Ensaios

Por que não estou indignado

Pelo que me dizem, o povo está indignado. Ouço pedaços de conversas nos botequins, leio bravatas na internet, vejo as manchetes nos tabloides e assisto a declarações nos telejornais. In-dig-na-ção. Por toda a parte. Como puderam roubar TANTO? Como fizeram isso com A GENTE? Como traíram a NOSSA confiança? Entendo o sentimento, mas não consigo ficar indignado.

Explico. Indignação requer surpresa.

– Como você pôde fazer ISSO comigo?
– Eu nunca pensei que VOCÊ fosse capaz disso.
– Quase não acreditei quando me contaram o que VOCÊ fez.

Indignação é uma sensação que depende de uma expectativa positiva sobre algo que posteriormente se mostra errada. Inesperadamente. Indignação requer esperança num mundo melhor. Uma esperança que eu nunca tive. Uma esperança que nunca terei.

Nunca esperei que o governo, ou qualquer instância de poder, fosse capaz de algo mais do que advogar e agir em ganho próprio. Nunca considerei que os Joões e Joanas Honestos das campanhas políticas fossem probos, bem intencionados ou, pelo menos, competentes. Nunca imaginei que um sistema tão não natural visasse o bem comum. Nunca confiei nos outros seres humanos.

Explico. Sou um ser humano também.

Apesar de não ser motivado pela Ira, Inveja, Soberba ou Avareza, sou guiado pelos outros 3 pecados capitais: Gula, Luxúria e Preguiça. Principalmente preguiça. Sou afeito a sensações. Todos os seres humanos são. Somos todos PECADORES.

Ao invés de esperar que o nosso caminho natural seja a bem aventurança, aprendi, desde cedo, que somos apenas guiados pelos nossos erros. Pelos nossos pecados preferidos. Se dermos a chance de alguém comer muito, encontraremos Glutões. Se mostrarmos riquezas, atrairemos Avaros. Se oferecermos poder apenas alimentaremos os Soberbos.

Nunca me surpreendeu que políticos, empreiteiros, ou milionários pensassem em algo mais do que dinheiro. Nunca imaginei que, dada a oportunidade de usar o poder, seres humanos fariam algo mais do que se locupletar. Nunca imaginei que a mão que afaga não quisesse matar com a mesma doçura.

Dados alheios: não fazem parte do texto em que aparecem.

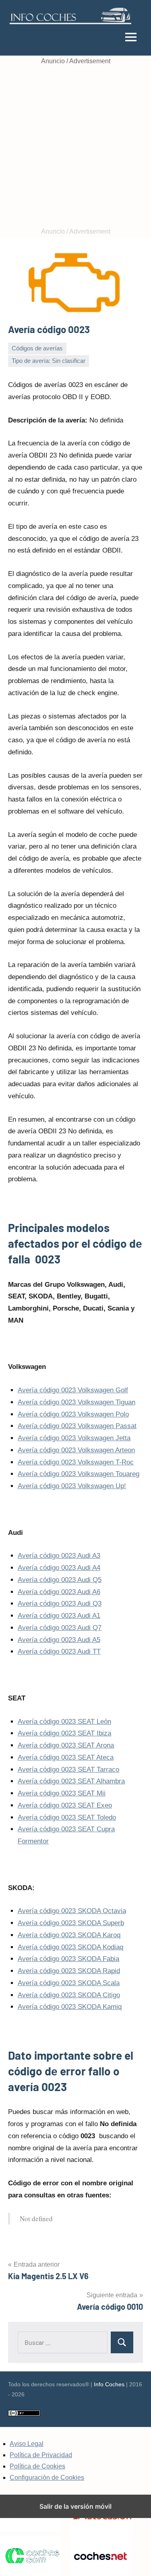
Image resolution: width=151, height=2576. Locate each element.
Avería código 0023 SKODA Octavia (72, 1911)
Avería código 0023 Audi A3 (59, 1555)
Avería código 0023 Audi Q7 (59, 1628)
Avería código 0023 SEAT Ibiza (64, 1733)
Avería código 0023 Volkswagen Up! (72, 1486)
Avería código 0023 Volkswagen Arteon (76, 1450)
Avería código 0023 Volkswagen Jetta (74, 1438)
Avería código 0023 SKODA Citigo (69, 1995)
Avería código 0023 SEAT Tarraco (68, 1769)
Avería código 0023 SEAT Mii (61, 1793)
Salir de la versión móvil (75, 2506)
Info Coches (109, 2384)
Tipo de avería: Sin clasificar (48, 360)
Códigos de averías (37, 348)
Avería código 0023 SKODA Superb (71, 1923)
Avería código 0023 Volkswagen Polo (73, 1414)
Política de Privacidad (41, 2455)
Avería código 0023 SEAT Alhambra (71, 1781)
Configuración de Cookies (47, 2477)
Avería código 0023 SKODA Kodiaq (70, 1947)
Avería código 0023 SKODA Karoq (69, 1935)
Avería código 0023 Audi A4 (59, 1568)
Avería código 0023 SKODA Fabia (68, 1959)
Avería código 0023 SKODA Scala (69, 1983)
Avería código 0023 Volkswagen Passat (77, 1426)
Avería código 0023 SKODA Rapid (69, 1971)
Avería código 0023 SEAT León (64, 1721)
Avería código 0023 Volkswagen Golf (73, 1390)
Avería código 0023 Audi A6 (59, 1592)
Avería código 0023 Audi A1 (59, 1615)
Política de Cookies (37, 2466)
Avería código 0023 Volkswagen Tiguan (76, 1402)
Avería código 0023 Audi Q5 (59, 1580)
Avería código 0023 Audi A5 (59, 1640)
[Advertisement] (75, 146)
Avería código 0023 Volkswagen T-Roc (76, 1462)
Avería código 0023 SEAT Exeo (65, 1805)
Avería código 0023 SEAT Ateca (66, 1757)
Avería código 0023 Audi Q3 (59, 1603)
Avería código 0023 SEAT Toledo (67, 1817)
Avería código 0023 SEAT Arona (66, 1745)
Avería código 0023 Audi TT (59, 1651)
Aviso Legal (26, 2443)
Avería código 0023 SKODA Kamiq (70, 2007)
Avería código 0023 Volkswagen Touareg (78, 1474)
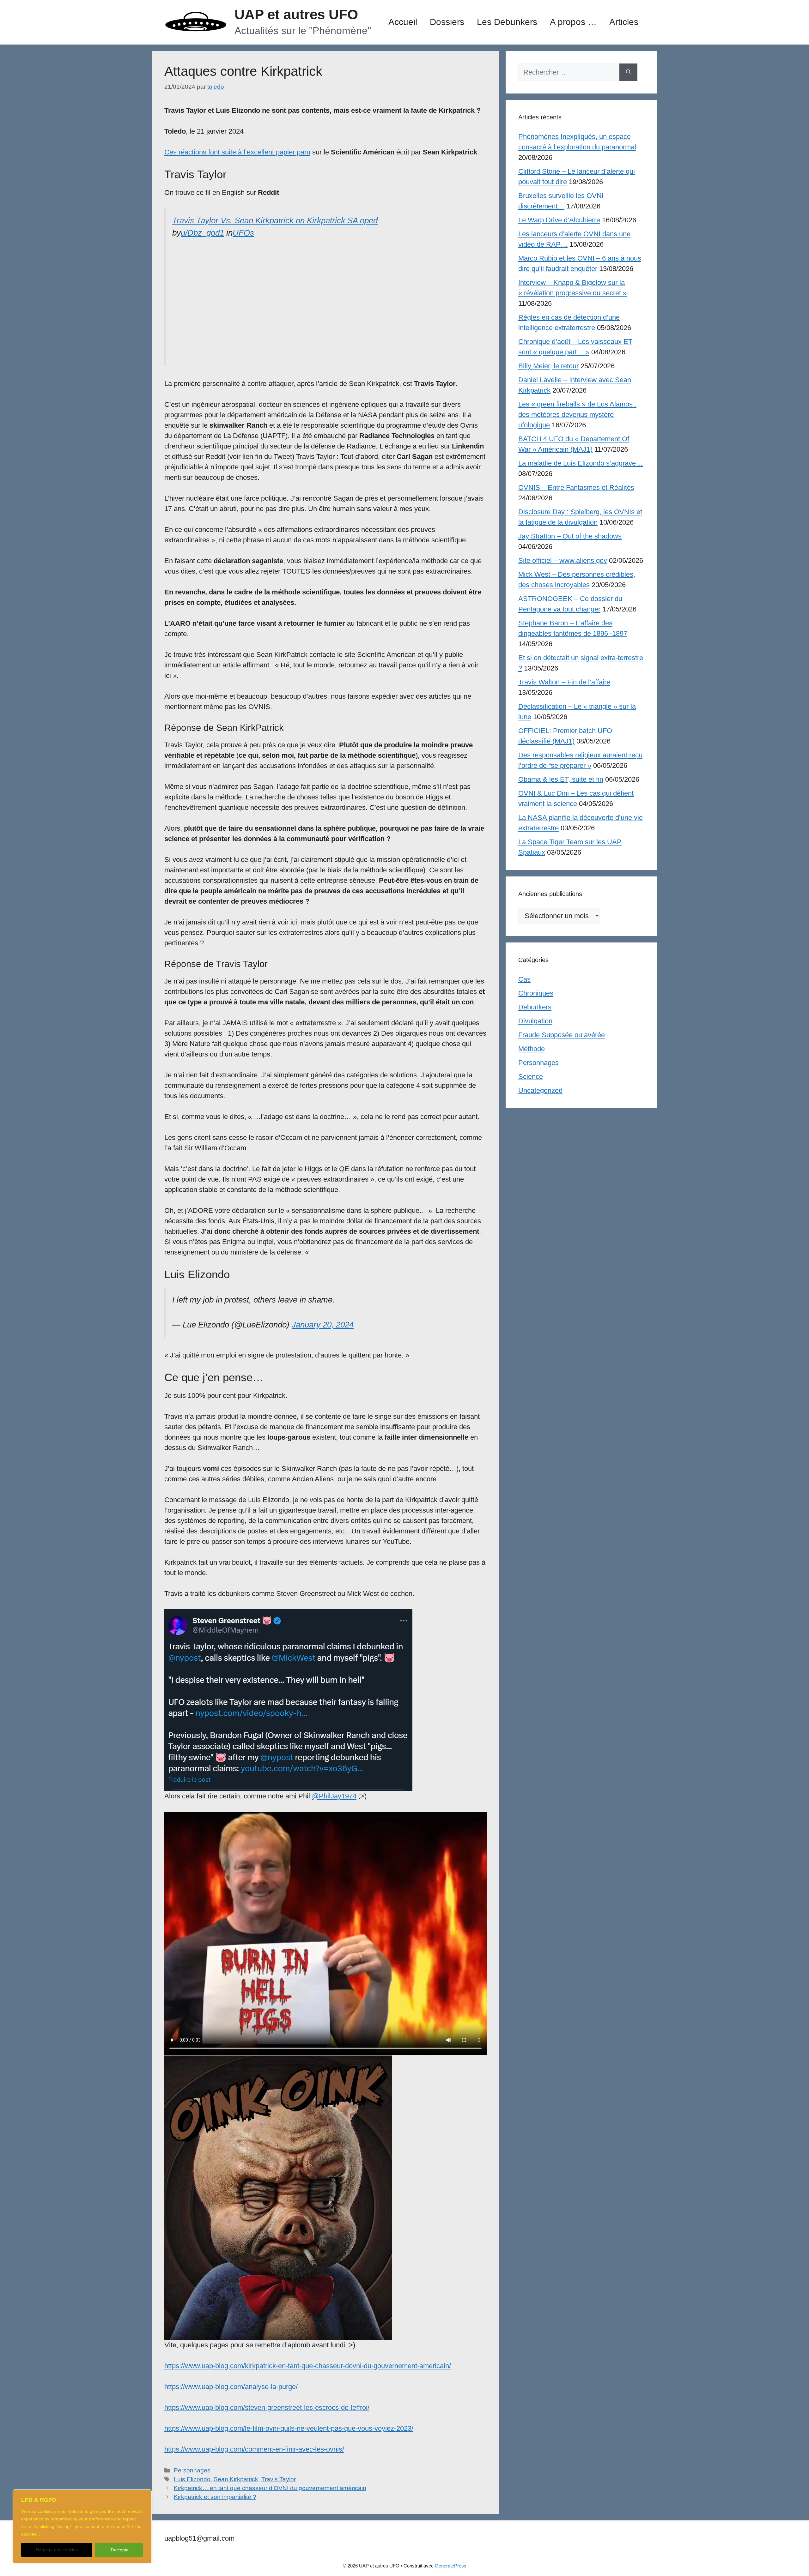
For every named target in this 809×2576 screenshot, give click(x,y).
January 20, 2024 (323, 1324)
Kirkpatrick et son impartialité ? (215, 2497)
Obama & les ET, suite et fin (560, 779)
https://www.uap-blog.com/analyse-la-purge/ (231, 2387)
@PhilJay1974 (334, 1796)
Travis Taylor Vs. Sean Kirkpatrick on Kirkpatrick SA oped (275, 220)
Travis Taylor (278, 2479)
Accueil (402, 22)
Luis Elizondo (192, 2479)
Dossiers (447, 22)
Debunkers (534, 1007)
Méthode (531, 1049)
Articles (623, 22)
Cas (524, 979)
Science (530, 1076)
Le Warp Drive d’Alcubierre (559, 220)
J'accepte (119, 2549)
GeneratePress (450, 2565)
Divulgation (535, 1021)
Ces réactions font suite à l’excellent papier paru (237, 152)
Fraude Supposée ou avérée (561, 1035)
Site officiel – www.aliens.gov (562, 560)
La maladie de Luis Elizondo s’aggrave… (580, 463)
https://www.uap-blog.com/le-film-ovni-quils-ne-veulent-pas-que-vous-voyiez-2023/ (288, 2428)
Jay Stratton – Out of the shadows (570, 536)
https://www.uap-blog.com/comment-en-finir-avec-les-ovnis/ (254, 2449)
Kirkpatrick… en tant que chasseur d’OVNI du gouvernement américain (270, 2488)
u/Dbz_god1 (202, 233)
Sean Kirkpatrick (236, 2479)
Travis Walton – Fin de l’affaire (564, 682)
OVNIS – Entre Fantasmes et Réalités (576, 487)
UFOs (243, 233)
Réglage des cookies (57, 2549)
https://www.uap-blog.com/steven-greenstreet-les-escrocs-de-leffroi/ (266, 2407)
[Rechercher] (628, 72)
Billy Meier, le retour (548, 366)
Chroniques (535, 993)
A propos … (573, 22)
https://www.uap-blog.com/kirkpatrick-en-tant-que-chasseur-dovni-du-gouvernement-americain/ (307, 2366)
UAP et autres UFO (296, 14)
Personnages (192, 2470)
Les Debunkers (507, 22)
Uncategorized (540, 1090)
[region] (82, 2526)
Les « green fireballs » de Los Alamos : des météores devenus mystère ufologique (577, 414)
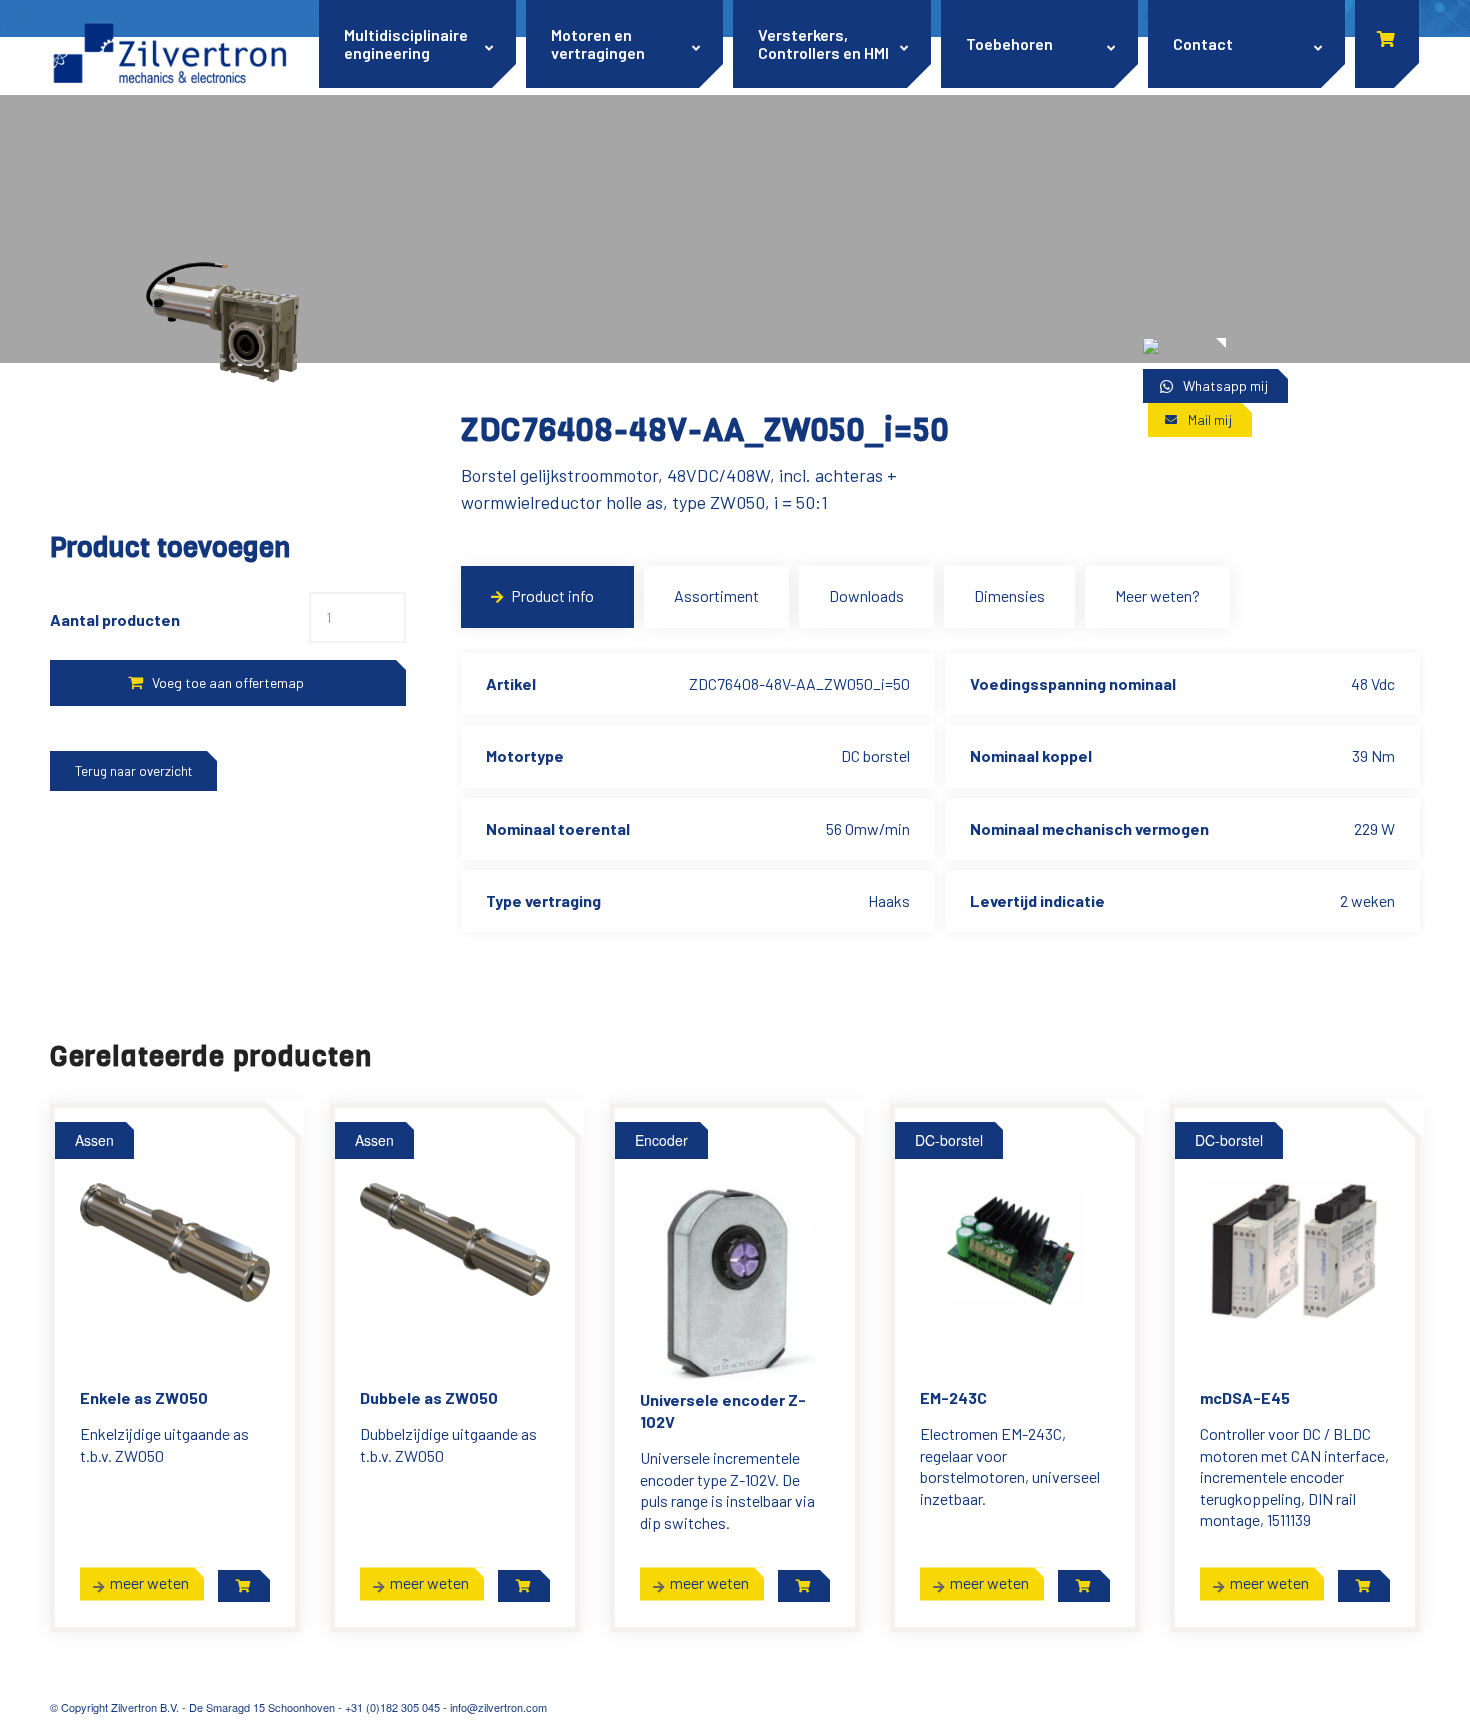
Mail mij (1210, 419)
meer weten (149, 1582)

Por isso não me indigno. Pois não perdi minha dignidade. Quem perdeu foram eles e quem os apoiou. Por isso não me indignarei quando os salvadores da pátria de hoje com certeza absoluta se tornarem os vilões do amanhã, como os vilões de hoje já foram os salvadores da pátria de outrora. Por isso não me indigno. Pois não dei, nem vendi a minha dignidade a ninguém. Pois a minha dignidade só pertence a mim e não a países, partidos, profetas ou pessoas. A minha dignidade sou eu.

Por isso não estou indignado e por isso, acredito, você não deveria perder a sua dignidade também. Afinal se há algo que ninguém pode tirar sem o nosso consentimento é a nossa dignidade. E se você, no seu grito de horror, declara aos quatro ventos estar indignado e ser indigno, tenho certeza que se sente culpado pelo mal que nos fazem passar. Tenha feito algo ou não. Mas isso não interessa mais, pois se você está indignado a culpa é só sua.

Eu não estou indignado. E você? Está?